--- 本文抜粋 ---
再びバスに乗って、メンカウラー王〜カフラー王のピラミッドを廻って撮影タイム。
(一番小さいメンカウラー王のピラミッド) (頂に花崗岩の化粧石が残るカフラー王のピラミッド)
(3大ピラミッドのそろい踏み、手前の小さいのはクフ王の母と妃のピラミッド)
テントのような建物の中は、1954年に発掘されたクフ王の太陽の船です。今回は見物予定に入っていませんが、絵ハガキによるとこんな立派な船だそうです。左の小さなテントは吉村発掘隊が最近発見した「第二の太陽の船」です。
第一の船は全長42.32mもあるそうで、ではこれらの船は何のために造られたかというと、クフ王が死んだ際、メンフィスからギザまで王の防腐処置を施した死体を運ぶために使用されたか、クフ王自身が巡礼地を訪問するのに「巡礼の旅船」として使用されたのではないかとされている。
しかし、吉村先生の説によると、へさきが西(写真だと左)を向いており、船を結ぶロープも発見されたことから、第二の船がラー神の乗る船で、ロープで第一クフ王の船と結び、ラー神とクフ王の魂を乗せた2隻の船が連なって天空を飛んで来世へと向かい、又戻ってくる・・・そのために造ってピラミッドの直ぐ傍に埋葬したと言うことなんです。
次は河岸神殿。ピラミッド建築中は資材を陸揚げしていた場所にファラオのミイラを作成するためもあってこの神殿が造営されたそうです。4500年前の造作とは思えないほど、真四角にズバッと切られた花崗岩の柱は1本で200トンもあるそうです。
続いてスフィンクスです。
全長73.5m、高さ20m、幅5m・・・石灰岩の丘を彫り込んだもので、一枚岩から彫り出した像としては世界最大のもの。カフラー王の命により、そのピラミッドと同時代に造られたとされる。何度見ても(といってもこれで2度目ですが)素晴らしい。妻も「やっぱりエジプトに来てよかったわ!」と大喜びです。
(ピラミッドとスフィンクス)
大興奮のピラミッド&スフィンクス見物を終えると、トラピックス恒例のショッピング案内=1回目は「パピルスの店」。
写真・↑左は「死者の書」=死者とともに埋葬されたパピルスの絵巻物で、死者の霊魂が肉体を離れてから死後の楽園アアルに入るまでの過程を描いたもの。写真中央が本物の一例です。

--- 提供情報 ---
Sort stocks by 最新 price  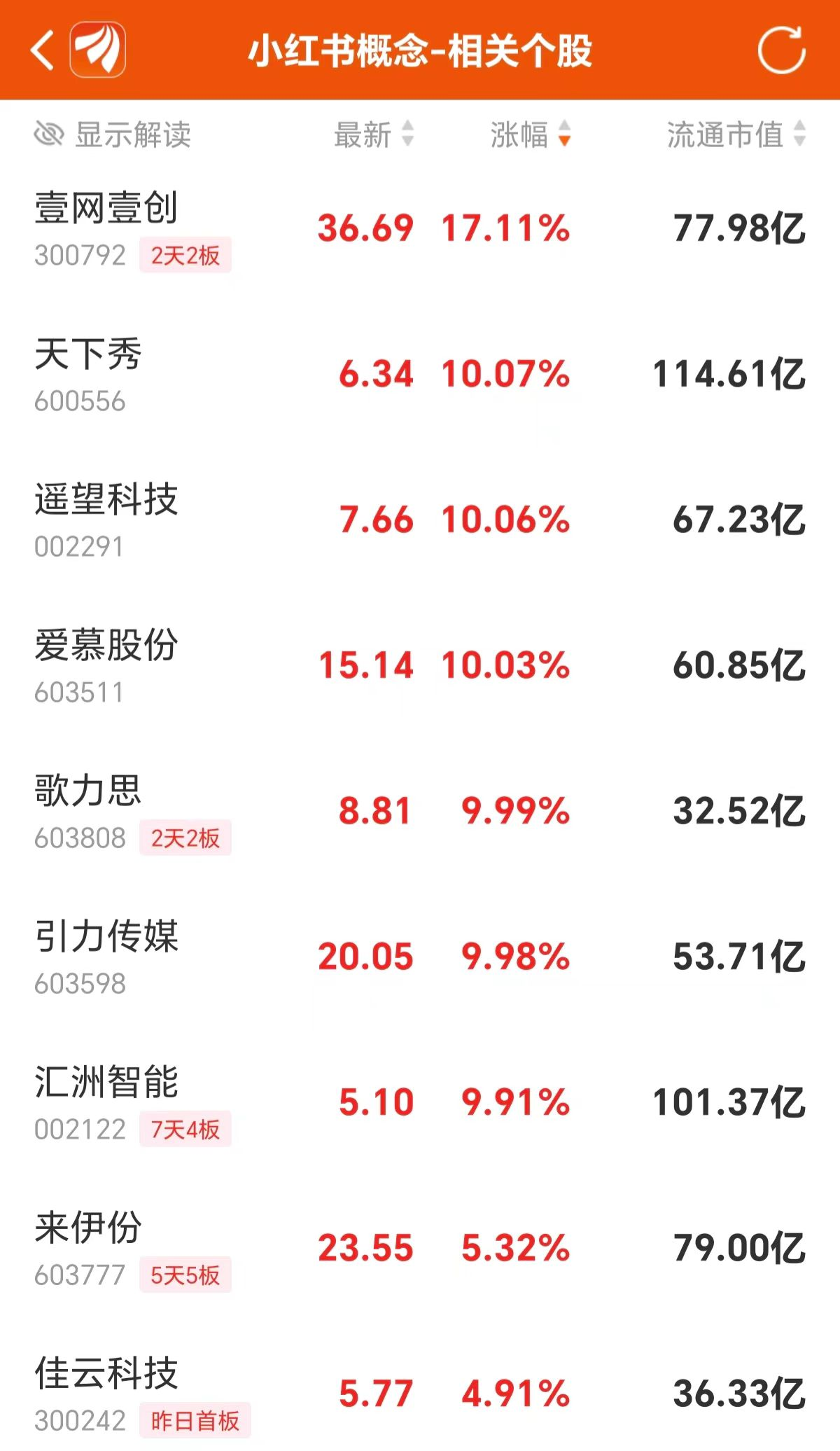coord(374,134)
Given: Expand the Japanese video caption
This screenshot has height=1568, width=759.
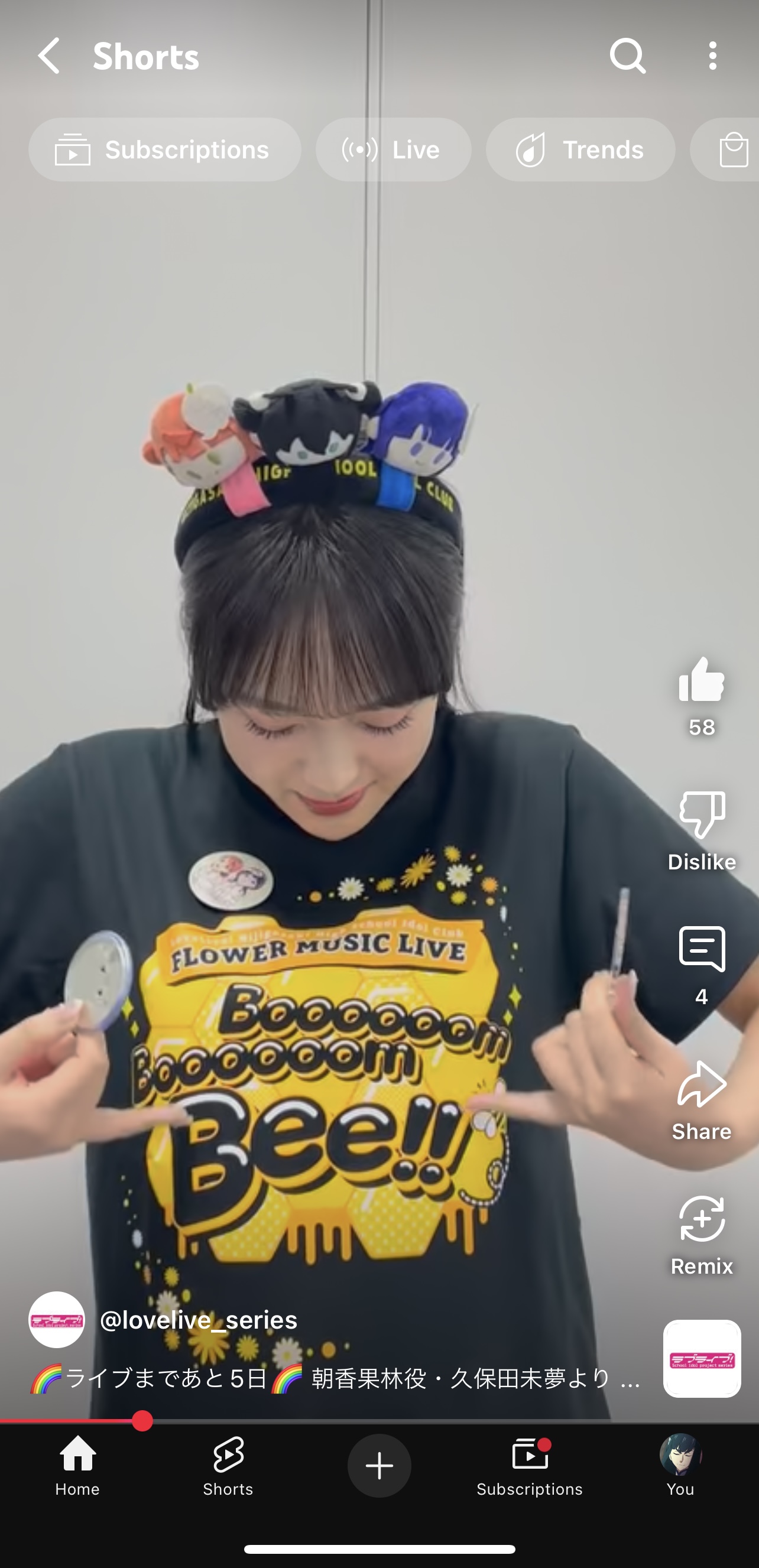Looking at the screenshot, I should (x=335, y=1378).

--- 課題 ---
ギザ観光の文章のうち、「全長73.5m、高さ20m、」を含む箇所から始まり「ッピング案内=1回目は「パピルスの店」。」で終わる部分を、一字一句変えずに出力してください。

--- 回答 ---
全長73.5m、高さ20m、幅5m・・・石灰岩の丘を彫り込んだもので、一枚岩から彫り出した像としては世界最大のもの。カフラー王の命により、そのピラミッドと同時代に造られたとされる。何度見ても(といってもこれで2度目ですが)素晴らしい。妻も「やっぱりエジプトに来てよかったわ!」と大喜びです。
(ピラミッドとスフィンクス)
大興奮のピラミッド&スフィンクス見物を終えると、トラピックス恒例のショッピング案内=1回目は「パピルスの店」。